## WRITTEN PROBLEM
Convert the rows, from the start through the line containing "center [71, 610].", into a JSON list of strings with one string per line. Skip blank lines and leave the pictures out.

--

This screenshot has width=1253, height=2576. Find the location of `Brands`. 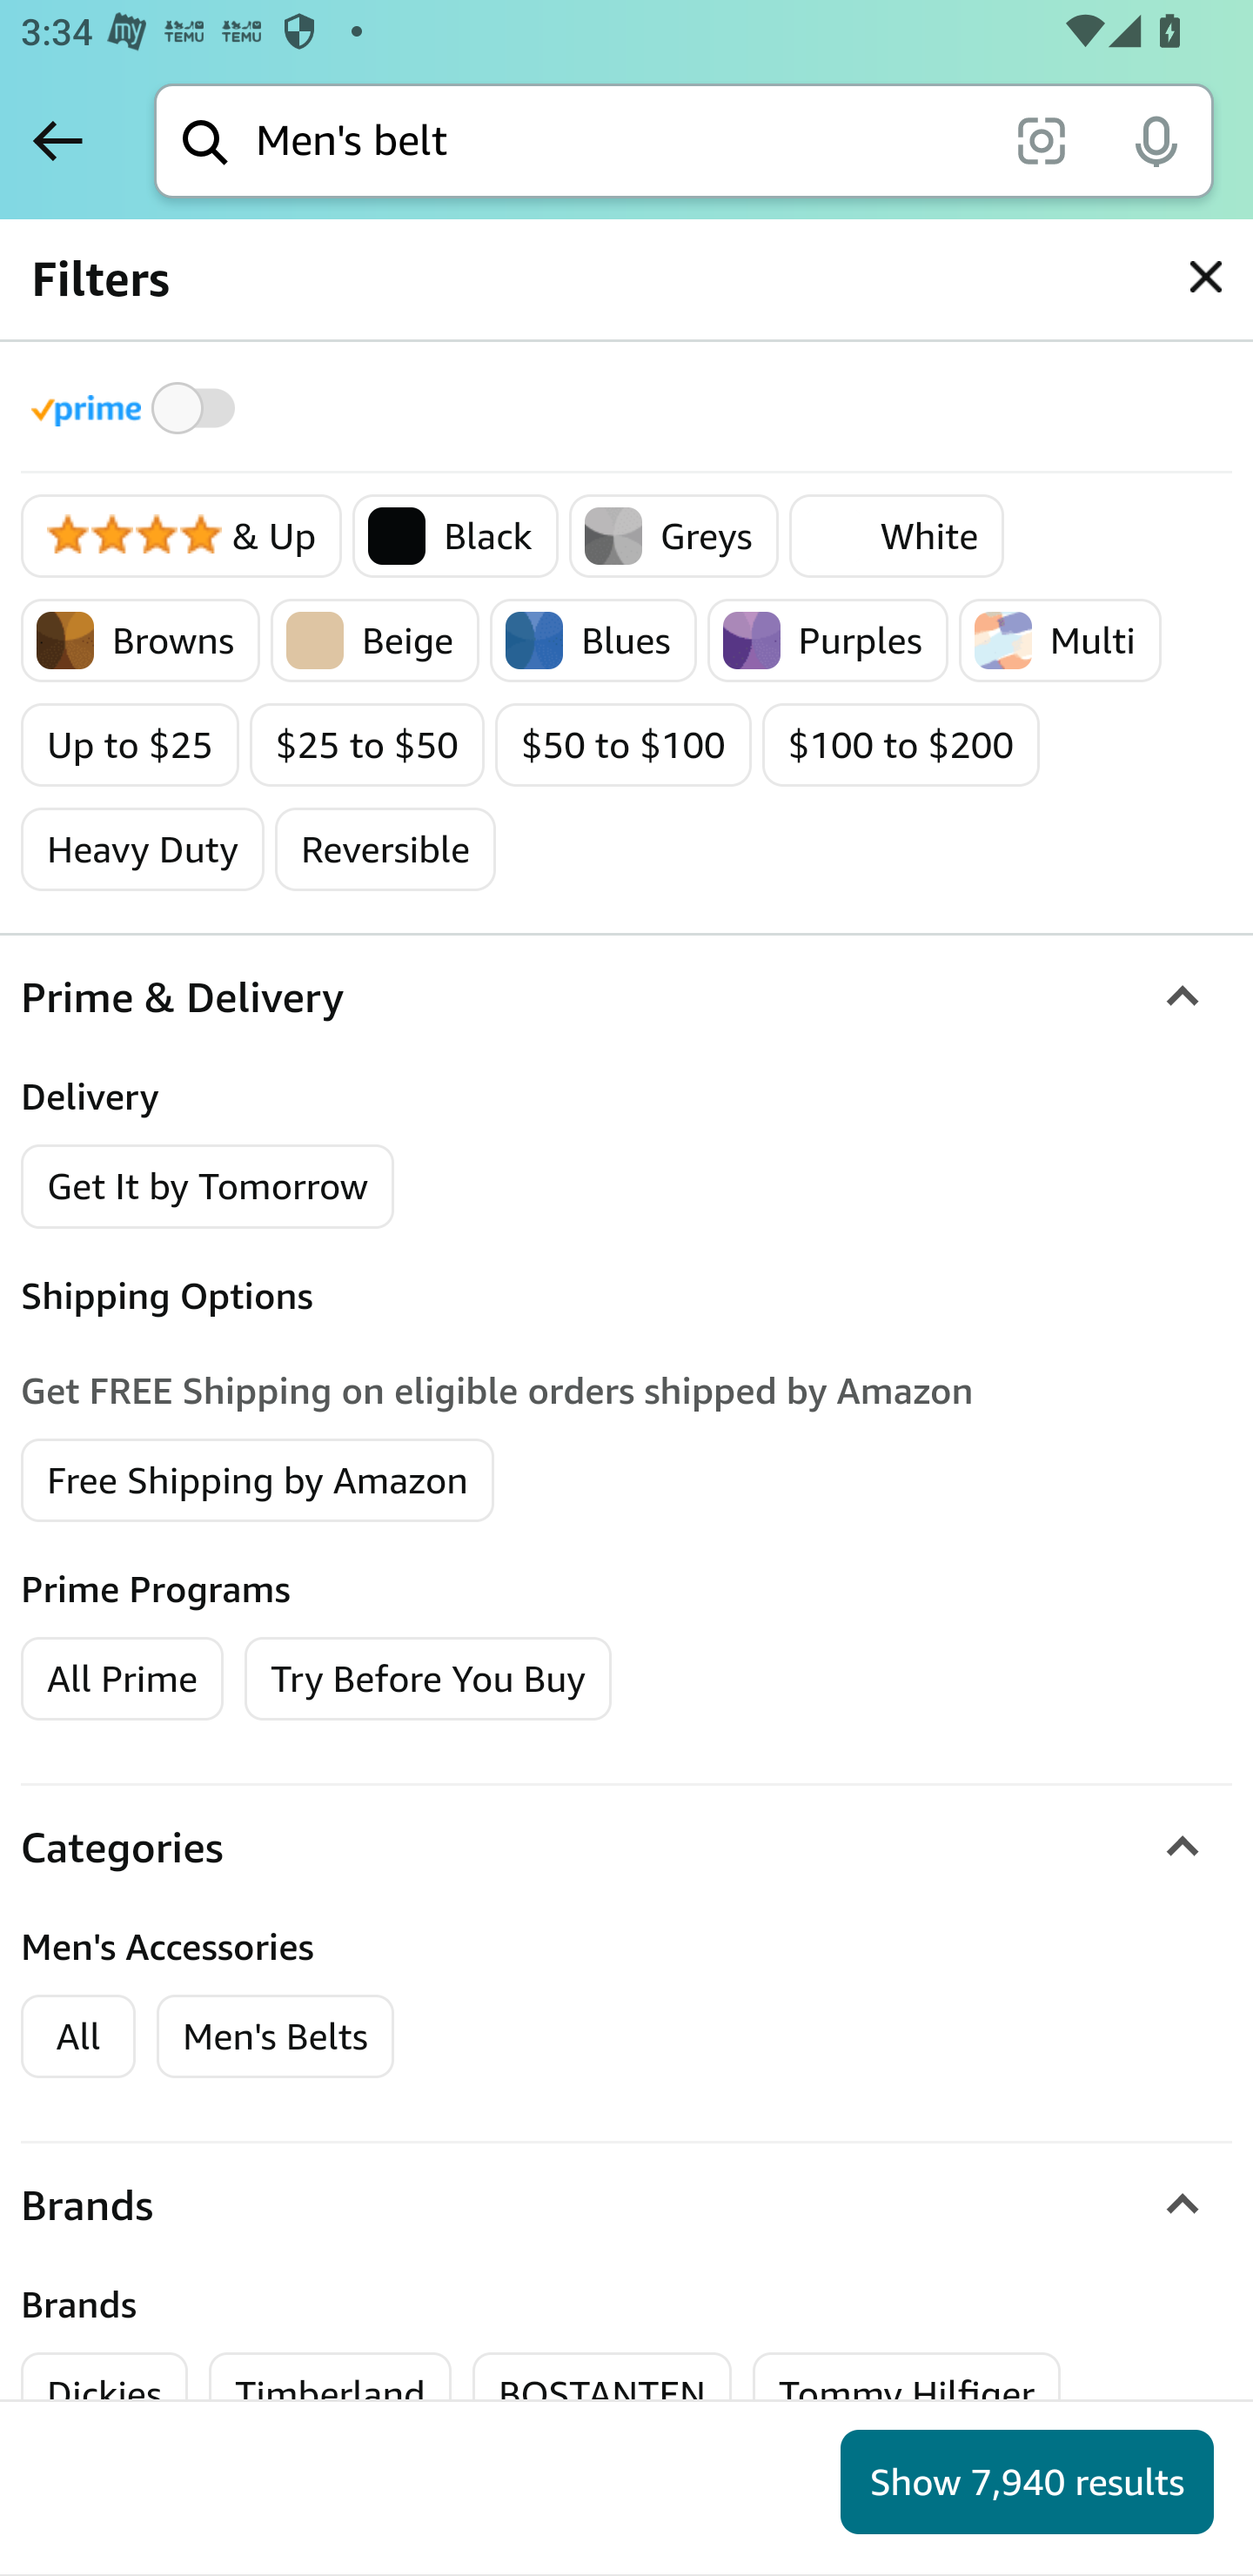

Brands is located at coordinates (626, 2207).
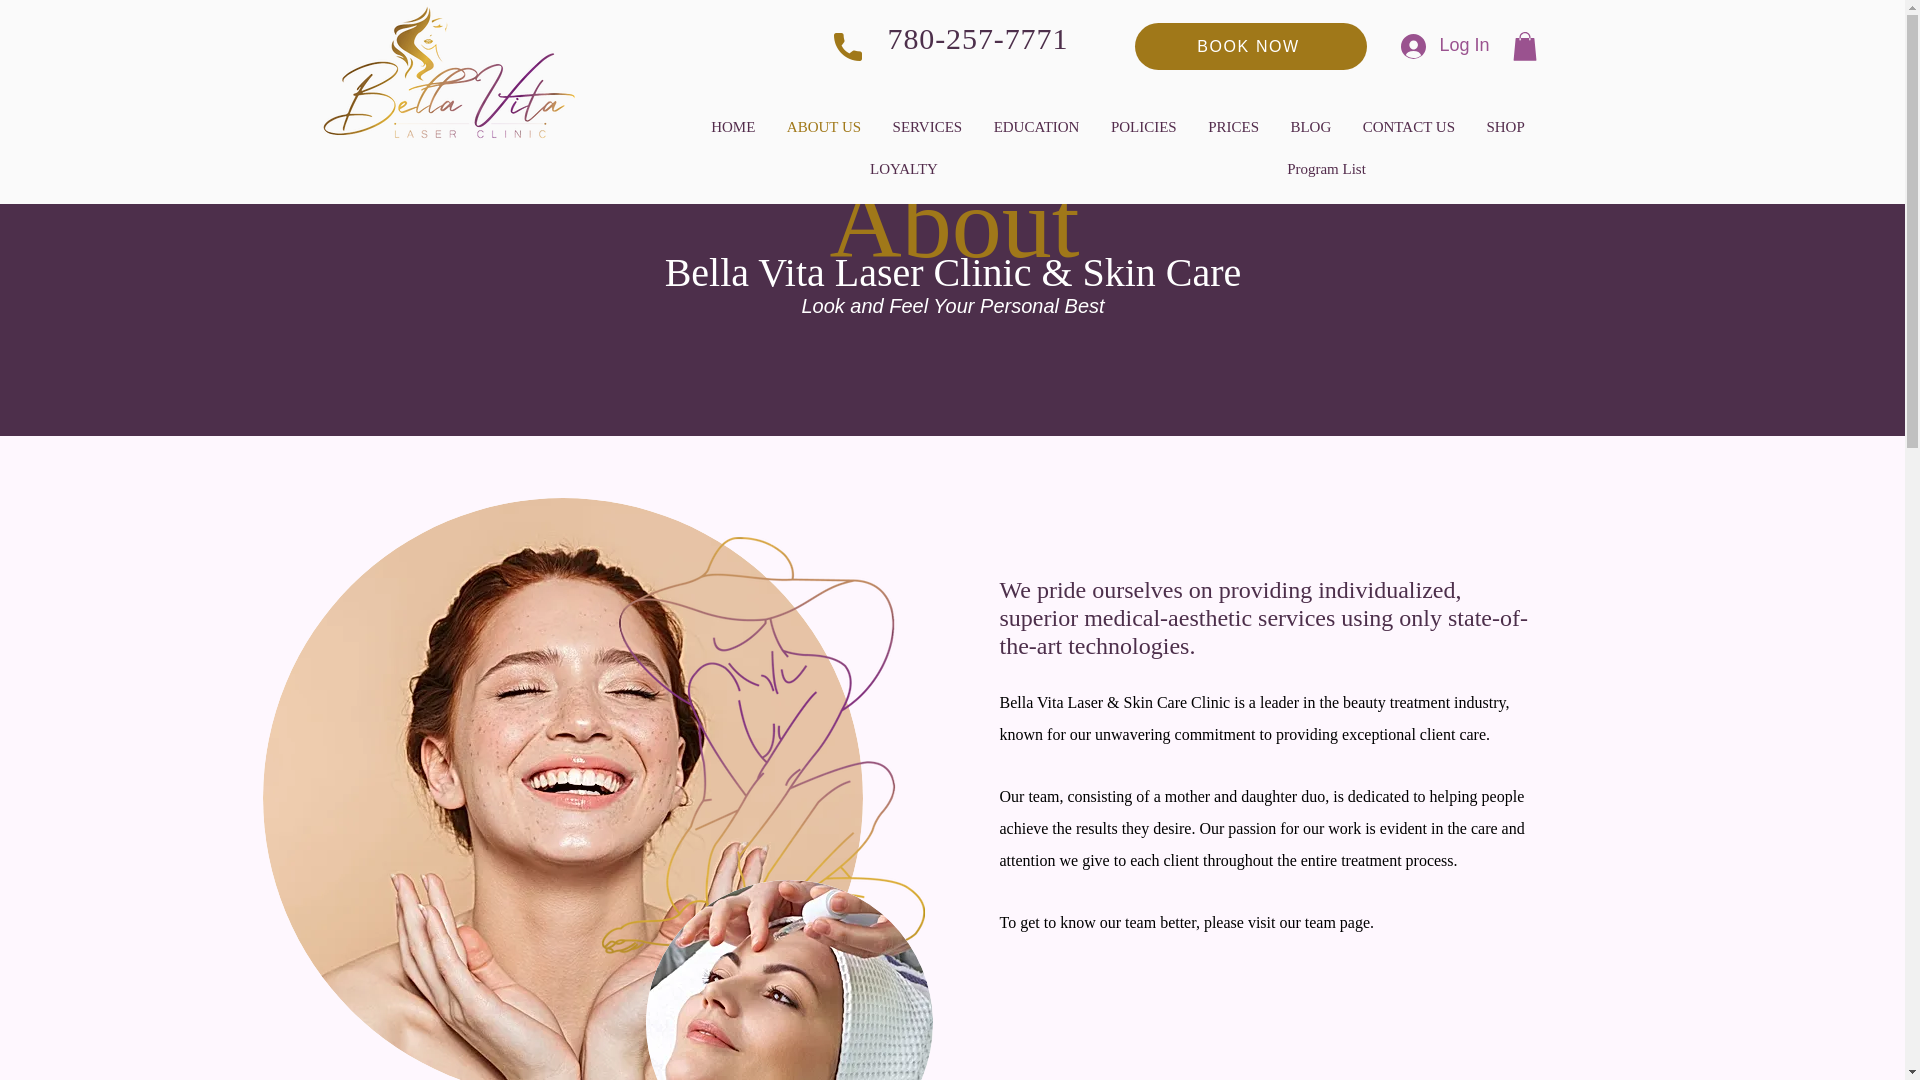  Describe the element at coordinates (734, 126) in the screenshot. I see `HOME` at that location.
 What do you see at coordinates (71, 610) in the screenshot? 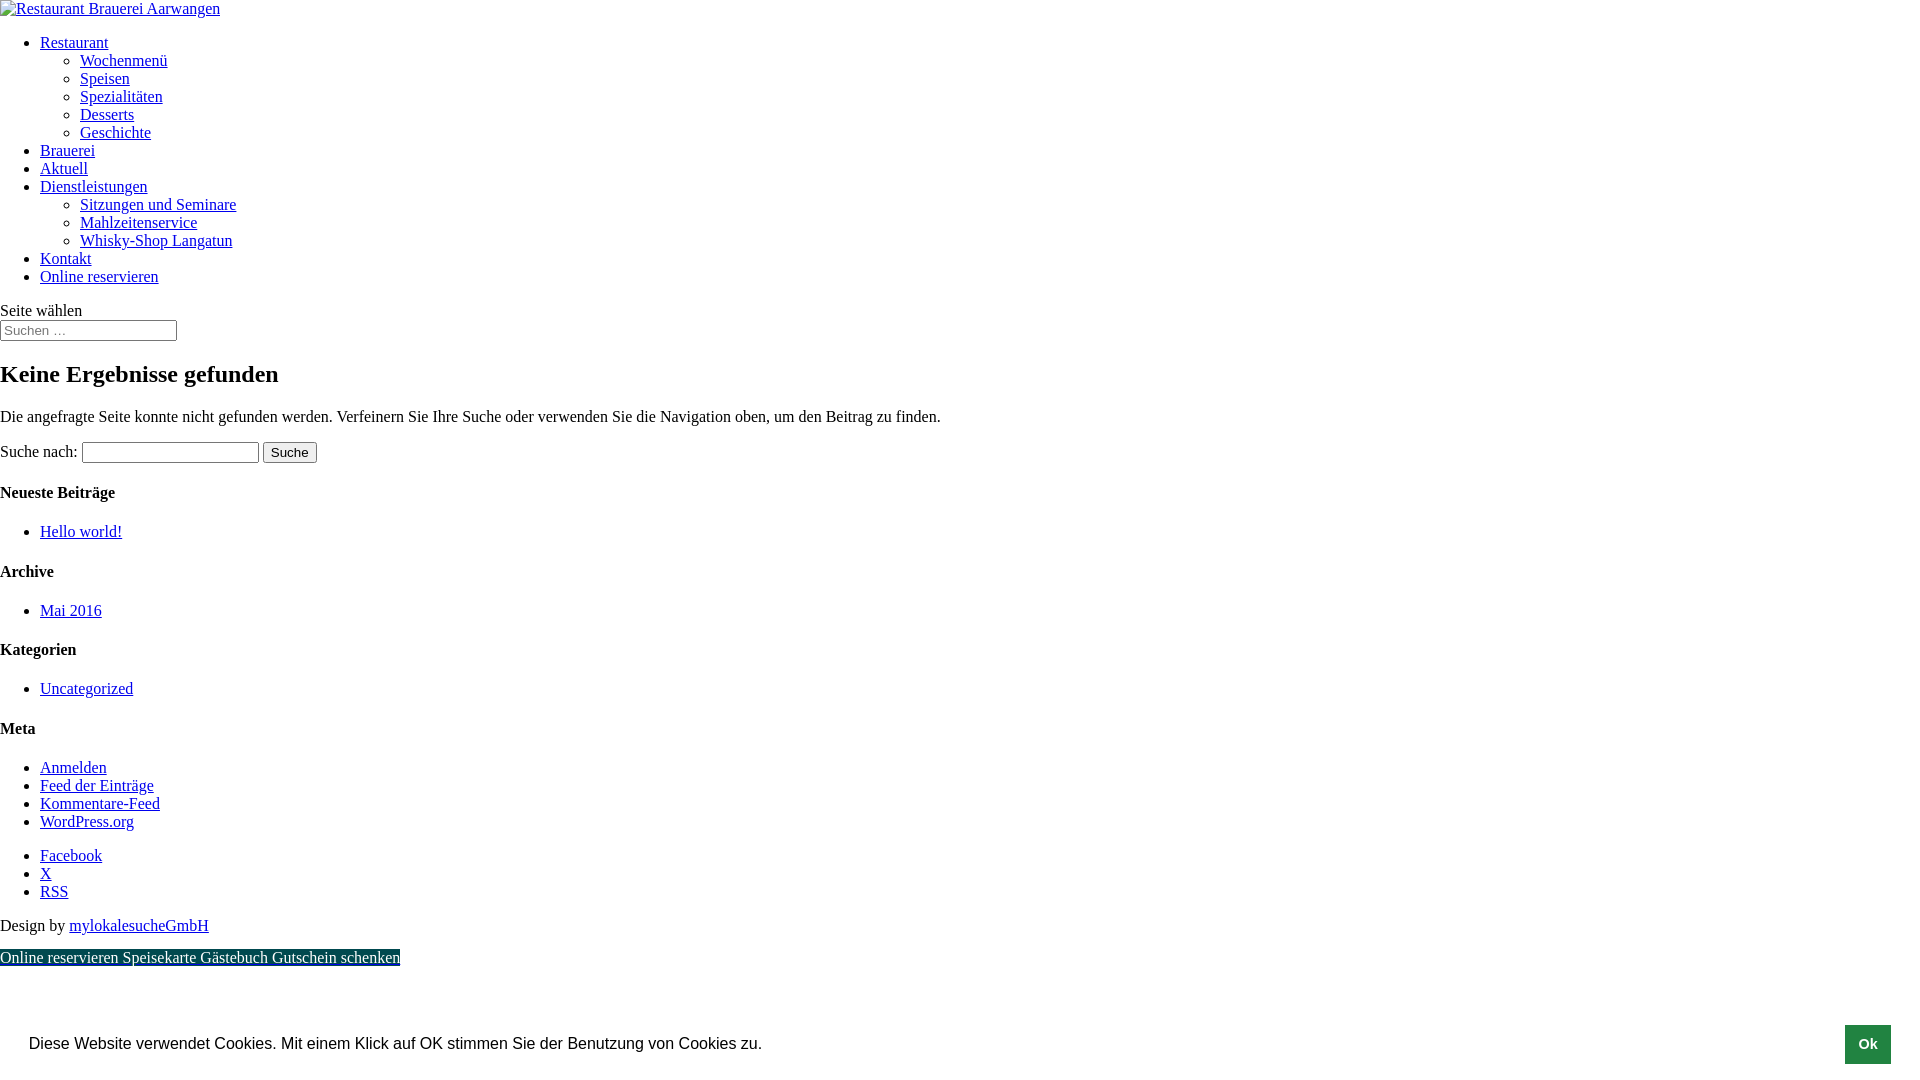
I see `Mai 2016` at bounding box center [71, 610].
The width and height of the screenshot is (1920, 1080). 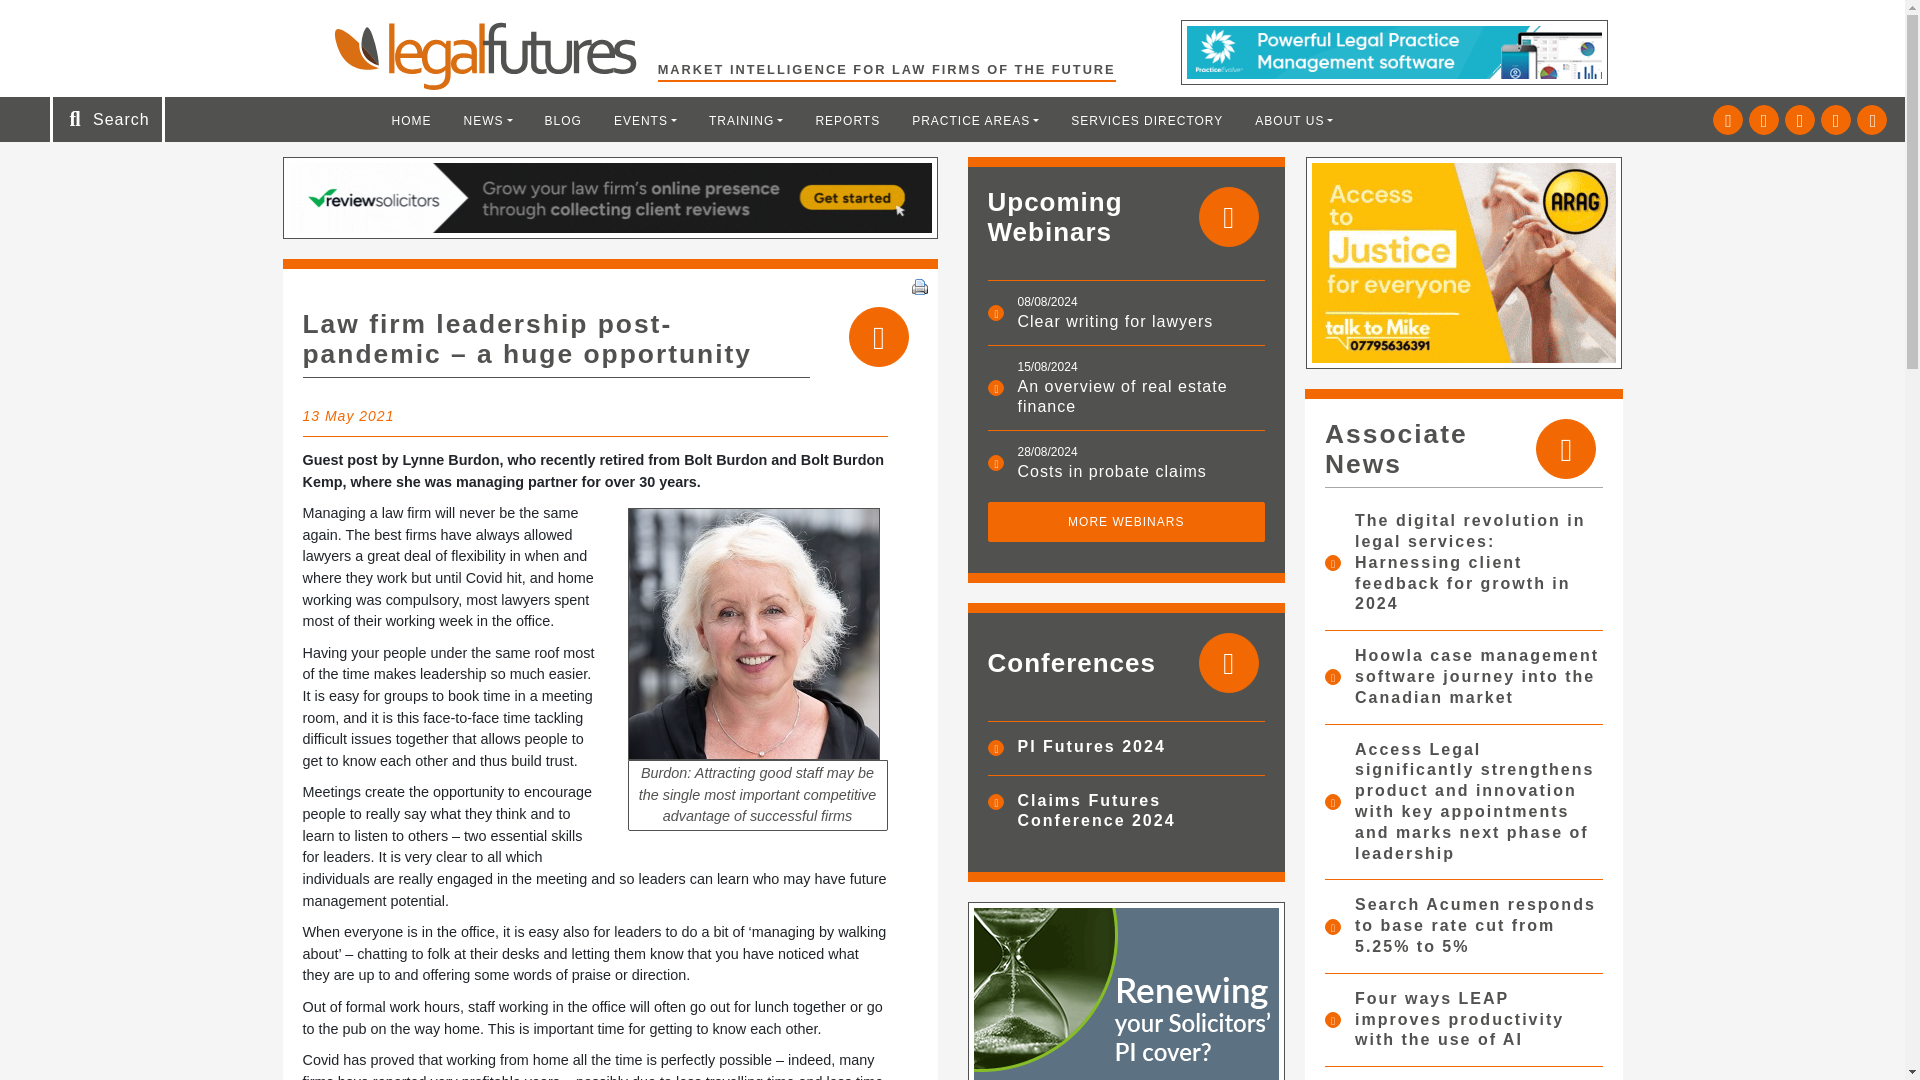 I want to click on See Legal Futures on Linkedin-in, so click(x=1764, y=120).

--

## TASK ANSWER
[
  "This screenshot has width=1253, height=2576. Find the location of `Brands`. ",
  "Brands is located at coordinates (626, 2207).",
  "  Describe the element at coordinates (734, 126) in the screenshot. I see `HOME` at that location.",
  " What do you see at coordinates (71, 610) in the screenshot? ",
  "I see `Mai 2016` at bounding box center [71, 610]."
]